Par ailleurs, l’accord stipule le retrait d’Israël de l’axe de Philadelphie. Quelle sera la position d’Israël à cet égard ? « Cet axe est situé à l’intérieur de Gaza, mais selon l’accord de paix avec Israël, il ne doit pas y avoir de forces israéliennes. La déclaration selon laquelle Israël ne se retirera pas reflète, à mon avis, une grande faiblesse. Par exemple, Israël a déclaré qu’il n’y aurait plus de présence du Hamas dans la bande de Gaza. Or, vous avez vu à la télévision, le premier jour de l’application de l’accord, la présence de forces du Hamas, que ce soit la police ou les forces combattantes. En outre, les otages n’ont été libérés que grâce à des négociations, et le Hamas n’a pas été éliminé. Par ailleurs, l’Administration américaine sortante a dépensé 30 milliards de dollars pour aider Israël sans obtenir de résultats concrets. Je pense que Trump sera intéressé dans son deuxième mandat par la stabilité de la région du Moyen-Orient afin de devenir un terrain fertile pour les investissements américains et sécuriser ses intérêts en mer Rouge », affirme Rakha Hassan. Avis partagé par Ragheb, qui explique que « les déclarations israéliennes concernant l’axe de Philadelphie sont en contradiction avec les termes de l’accord de cessez-le-feu qui prévoit un retrait progressif. Il s’agit d’une manoeuvre politique destinée à rassurer les plus radicaux au sein de la société israélienne ».

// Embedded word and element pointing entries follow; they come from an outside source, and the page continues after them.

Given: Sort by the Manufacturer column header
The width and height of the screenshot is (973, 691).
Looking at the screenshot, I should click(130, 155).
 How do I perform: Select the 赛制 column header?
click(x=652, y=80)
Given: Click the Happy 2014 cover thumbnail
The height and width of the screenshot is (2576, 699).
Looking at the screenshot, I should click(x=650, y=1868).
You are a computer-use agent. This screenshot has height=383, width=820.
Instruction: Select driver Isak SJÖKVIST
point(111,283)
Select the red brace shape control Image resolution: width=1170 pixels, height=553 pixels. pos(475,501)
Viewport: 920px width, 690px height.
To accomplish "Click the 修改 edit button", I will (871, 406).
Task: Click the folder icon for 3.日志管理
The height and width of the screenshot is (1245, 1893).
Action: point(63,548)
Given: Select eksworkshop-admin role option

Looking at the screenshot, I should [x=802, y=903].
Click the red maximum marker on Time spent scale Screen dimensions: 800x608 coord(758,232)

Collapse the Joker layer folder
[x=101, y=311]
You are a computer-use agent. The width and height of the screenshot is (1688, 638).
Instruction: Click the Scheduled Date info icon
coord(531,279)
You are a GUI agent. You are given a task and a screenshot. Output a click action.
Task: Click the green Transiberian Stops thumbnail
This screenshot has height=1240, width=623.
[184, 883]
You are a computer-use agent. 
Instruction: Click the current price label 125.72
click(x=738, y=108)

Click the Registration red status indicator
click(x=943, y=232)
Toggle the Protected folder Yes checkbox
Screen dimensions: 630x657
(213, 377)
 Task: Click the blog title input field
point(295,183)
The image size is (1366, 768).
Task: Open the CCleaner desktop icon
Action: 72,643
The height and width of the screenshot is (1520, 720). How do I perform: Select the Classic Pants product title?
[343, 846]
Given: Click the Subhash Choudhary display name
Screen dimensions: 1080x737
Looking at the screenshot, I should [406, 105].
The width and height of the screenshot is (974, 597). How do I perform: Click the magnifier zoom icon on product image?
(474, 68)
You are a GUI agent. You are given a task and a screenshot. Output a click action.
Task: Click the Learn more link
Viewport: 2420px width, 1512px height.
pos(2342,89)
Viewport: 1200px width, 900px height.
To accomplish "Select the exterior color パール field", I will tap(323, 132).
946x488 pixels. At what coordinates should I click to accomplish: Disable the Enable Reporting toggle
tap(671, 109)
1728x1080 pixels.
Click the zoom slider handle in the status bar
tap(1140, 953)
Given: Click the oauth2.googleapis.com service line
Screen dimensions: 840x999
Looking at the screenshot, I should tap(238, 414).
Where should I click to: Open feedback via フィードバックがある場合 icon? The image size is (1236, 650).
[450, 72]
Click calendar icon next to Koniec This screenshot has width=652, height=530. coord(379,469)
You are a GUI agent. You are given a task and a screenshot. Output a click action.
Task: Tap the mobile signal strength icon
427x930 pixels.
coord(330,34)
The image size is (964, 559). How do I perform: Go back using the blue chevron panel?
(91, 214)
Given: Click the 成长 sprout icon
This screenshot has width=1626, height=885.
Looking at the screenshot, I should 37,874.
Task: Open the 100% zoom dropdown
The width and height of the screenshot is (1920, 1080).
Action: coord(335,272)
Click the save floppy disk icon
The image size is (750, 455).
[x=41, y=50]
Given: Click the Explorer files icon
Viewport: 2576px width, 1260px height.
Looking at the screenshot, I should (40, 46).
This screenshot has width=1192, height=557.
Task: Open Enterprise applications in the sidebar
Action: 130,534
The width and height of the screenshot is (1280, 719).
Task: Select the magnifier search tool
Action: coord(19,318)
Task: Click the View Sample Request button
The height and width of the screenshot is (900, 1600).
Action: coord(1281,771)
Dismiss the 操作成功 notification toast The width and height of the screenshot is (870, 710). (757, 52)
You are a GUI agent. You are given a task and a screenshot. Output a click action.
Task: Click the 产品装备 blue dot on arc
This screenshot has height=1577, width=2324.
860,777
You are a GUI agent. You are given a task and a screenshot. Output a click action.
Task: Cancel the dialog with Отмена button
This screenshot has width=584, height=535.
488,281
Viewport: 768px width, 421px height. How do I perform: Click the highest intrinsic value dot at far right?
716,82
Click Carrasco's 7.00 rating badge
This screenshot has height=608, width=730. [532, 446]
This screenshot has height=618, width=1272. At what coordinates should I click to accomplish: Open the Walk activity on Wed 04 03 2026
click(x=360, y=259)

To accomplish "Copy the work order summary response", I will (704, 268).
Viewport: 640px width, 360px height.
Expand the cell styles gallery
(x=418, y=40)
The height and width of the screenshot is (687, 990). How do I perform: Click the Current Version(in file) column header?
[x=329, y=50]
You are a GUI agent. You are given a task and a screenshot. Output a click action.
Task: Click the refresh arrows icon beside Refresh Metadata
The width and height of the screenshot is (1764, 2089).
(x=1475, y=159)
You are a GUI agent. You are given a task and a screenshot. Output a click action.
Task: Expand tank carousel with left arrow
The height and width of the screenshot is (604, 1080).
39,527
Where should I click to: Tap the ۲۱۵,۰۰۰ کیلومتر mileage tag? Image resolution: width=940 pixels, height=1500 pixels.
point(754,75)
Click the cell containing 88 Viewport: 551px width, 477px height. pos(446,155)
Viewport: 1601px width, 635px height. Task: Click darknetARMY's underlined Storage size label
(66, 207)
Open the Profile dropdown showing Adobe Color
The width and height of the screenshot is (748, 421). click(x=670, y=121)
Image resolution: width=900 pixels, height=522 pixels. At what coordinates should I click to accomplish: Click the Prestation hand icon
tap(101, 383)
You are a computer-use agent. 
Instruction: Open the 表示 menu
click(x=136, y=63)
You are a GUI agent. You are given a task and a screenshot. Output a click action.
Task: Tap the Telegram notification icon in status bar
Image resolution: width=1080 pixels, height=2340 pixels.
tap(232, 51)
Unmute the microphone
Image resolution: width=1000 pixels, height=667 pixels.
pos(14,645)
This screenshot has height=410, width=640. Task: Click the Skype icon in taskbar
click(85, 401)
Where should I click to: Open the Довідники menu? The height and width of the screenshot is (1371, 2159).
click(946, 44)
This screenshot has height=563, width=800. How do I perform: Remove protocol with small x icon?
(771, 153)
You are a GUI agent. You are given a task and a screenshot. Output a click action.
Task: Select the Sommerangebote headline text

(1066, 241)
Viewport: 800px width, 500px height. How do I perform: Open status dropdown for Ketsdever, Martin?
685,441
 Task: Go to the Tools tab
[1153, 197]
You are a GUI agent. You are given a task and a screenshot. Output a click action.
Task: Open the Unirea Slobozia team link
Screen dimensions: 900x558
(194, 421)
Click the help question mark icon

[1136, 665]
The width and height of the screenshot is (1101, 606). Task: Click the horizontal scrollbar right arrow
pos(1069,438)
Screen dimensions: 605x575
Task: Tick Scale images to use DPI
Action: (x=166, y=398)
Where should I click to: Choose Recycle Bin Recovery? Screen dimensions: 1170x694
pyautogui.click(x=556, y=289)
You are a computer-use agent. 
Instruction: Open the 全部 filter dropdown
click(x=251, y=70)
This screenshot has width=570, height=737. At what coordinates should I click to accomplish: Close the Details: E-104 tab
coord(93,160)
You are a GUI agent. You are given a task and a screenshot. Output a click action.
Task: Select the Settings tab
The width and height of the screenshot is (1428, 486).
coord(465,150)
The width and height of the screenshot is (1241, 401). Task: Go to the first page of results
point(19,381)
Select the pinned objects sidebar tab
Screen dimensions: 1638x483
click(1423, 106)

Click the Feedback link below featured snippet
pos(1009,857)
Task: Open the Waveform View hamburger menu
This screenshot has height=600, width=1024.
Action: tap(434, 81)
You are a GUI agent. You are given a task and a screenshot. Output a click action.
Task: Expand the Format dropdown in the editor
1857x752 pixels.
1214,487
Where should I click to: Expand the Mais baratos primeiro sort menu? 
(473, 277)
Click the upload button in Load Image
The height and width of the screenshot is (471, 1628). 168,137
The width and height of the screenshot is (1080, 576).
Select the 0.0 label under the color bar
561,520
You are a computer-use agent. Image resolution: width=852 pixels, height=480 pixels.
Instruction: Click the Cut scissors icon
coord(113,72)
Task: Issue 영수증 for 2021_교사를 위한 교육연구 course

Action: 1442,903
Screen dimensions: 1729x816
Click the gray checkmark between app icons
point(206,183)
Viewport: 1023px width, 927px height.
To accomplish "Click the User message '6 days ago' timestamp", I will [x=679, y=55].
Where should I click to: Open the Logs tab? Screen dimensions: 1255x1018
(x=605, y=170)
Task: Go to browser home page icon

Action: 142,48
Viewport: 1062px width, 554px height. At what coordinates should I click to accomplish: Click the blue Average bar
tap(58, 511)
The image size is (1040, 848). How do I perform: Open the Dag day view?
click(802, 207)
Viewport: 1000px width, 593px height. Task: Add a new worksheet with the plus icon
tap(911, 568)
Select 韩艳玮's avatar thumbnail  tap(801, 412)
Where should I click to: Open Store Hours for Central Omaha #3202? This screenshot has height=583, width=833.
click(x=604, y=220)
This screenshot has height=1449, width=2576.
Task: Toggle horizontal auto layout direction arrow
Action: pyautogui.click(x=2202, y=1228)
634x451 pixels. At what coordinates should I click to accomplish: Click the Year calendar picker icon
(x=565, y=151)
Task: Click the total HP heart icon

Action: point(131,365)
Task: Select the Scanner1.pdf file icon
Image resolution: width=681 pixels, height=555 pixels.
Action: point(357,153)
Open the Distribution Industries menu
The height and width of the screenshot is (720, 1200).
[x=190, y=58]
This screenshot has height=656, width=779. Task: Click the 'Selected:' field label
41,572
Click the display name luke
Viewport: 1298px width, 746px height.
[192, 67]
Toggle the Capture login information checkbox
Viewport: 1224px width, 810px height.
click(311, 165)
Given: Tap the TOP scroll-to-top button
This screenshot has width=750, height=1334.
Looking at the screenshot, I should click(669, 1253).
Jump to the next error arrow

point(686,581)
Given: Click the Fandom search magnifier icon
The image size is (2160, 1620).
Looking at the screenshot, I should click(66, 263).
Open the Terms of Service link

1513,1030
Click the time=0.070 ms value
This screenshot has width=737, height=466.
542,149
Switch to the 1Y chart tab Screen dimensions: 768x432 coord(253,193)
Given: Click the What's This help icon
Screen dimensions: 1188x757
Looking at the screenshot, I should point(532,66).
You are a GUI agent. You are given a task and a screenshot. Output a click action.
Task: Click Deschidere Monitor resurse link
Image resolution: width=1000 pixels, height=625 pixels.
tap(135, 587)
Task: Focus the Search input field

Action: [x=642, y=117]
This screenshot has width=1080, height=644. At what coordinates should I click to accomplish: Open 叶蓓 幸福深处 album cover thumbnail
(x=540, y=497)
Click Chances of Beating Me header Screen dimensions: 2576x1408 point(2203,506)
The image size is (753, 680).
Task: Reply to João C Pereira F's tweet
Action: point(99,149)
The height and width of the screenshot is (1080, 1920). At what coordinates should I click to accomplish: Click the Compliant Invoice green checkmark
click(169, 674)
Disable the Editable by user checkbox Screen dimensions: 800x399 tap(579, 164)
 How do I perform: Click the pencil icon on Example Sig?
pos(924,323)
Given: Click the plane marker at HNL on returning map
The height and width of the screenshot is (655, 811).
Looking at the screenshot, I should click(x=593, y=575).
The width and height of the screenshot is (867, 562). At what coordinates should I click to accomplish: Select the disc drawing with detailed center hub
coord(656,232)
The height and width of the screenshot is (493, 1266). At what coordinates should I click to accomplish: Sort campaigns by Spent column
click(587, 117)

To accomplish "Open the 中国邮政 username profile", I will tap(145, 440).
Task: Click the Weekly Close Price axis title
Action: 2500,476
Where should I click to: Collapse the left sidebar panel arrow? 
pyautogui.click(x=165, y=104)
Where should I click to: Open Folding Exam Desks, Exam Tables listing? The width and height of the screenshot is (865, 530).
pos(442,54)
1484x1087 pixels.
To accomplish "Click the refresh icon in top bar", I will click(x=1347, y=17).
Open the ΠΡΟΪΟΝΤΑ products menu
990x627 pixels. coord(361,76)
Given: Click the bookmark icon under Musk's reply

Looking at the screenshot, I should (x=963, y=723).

 Un sommet international pour la reconstruction de Gaza

 La reconstruction de Gaza est un autre un défi majeur après le cessez-le-feu. La troisième phase sera consacrée à la mise en oeuvre des plans de reconstruction sur une période de 3 à 5 ans. L’accord prévoit que « les travaux comprendront la construction de logements, de bâtiments publics et la réhabilitation des infrastructures vitales selon un calendrier précis ». En effet, dès les premiers jours de la mise en oeuvre de l’accord, des caravanes (maisons mobiles) et des tentes ont été introduites en grande quantité pour réinstaller les déplacés et ceux dont les maisons ont été détruites. Selon l’ONU, il faudra attendre jusqu’en 2040 pour reconstruire tous les bâtiments qui ont été détruits. Comment l’Egypte envisage-t-elle la reconstruction de Gaza après la guerre ? Le ministre des Affaires étrangères, Badr Abdelatty, a déclaré que « l’Egypte s’apprête à organiser une conférence internationale au Caire pour la reconstruction de Gaza et mène, avec la communauté internationale, des opérations de déblaiement et de reconstruction dans l’enclave palestinienne ». En 2021, l’Egypte a consacré 500 millions de dollars à la reconstruction de la bande de Gaza. Selon l’ambassadeur Rakha Hassan, « l’initiative égyptienne prévoit une reconstruction globale des infrastructures, sous supervision internationale et régionale. Elle s’inscrit dans le cadre d’une vision plus large à travers laquelle Le Caire cherche à autonomiser le peuple palestinien et à réaliser ses aspirations légitimes, à savoir l’établissement d’un Etat indépendant aux frontières de 1967 avec Jérusalem-Est pour capitale ». Et d’ajouter : « L’Egypte a annoncé qu’elle organiserait une conférence internationale pour mobiliser des fonds destinés à la reconstruction. Une tâche cruciale, car elle nécessite une intervention rapide dans des secteurs vitaux tels que la santé, l’eau, l’assainissement, l’éducation, etc. L’Egypte dispose d’une expertise reconnue dans le domaine de la reconstruction post-conflit et est prête à apporter son soutien ». « Le rôle de l’Egypte est également crucial. Car notre pays est le point d’entrée principal des matériaux de construction, tels que le ciment et les briques. C’est pourquoi augmenter la capacité du passage de Rafah est un défi logistique considérable à relever pour pouvoir accueillir les camions transportant les matériaux », conclut le diplomate.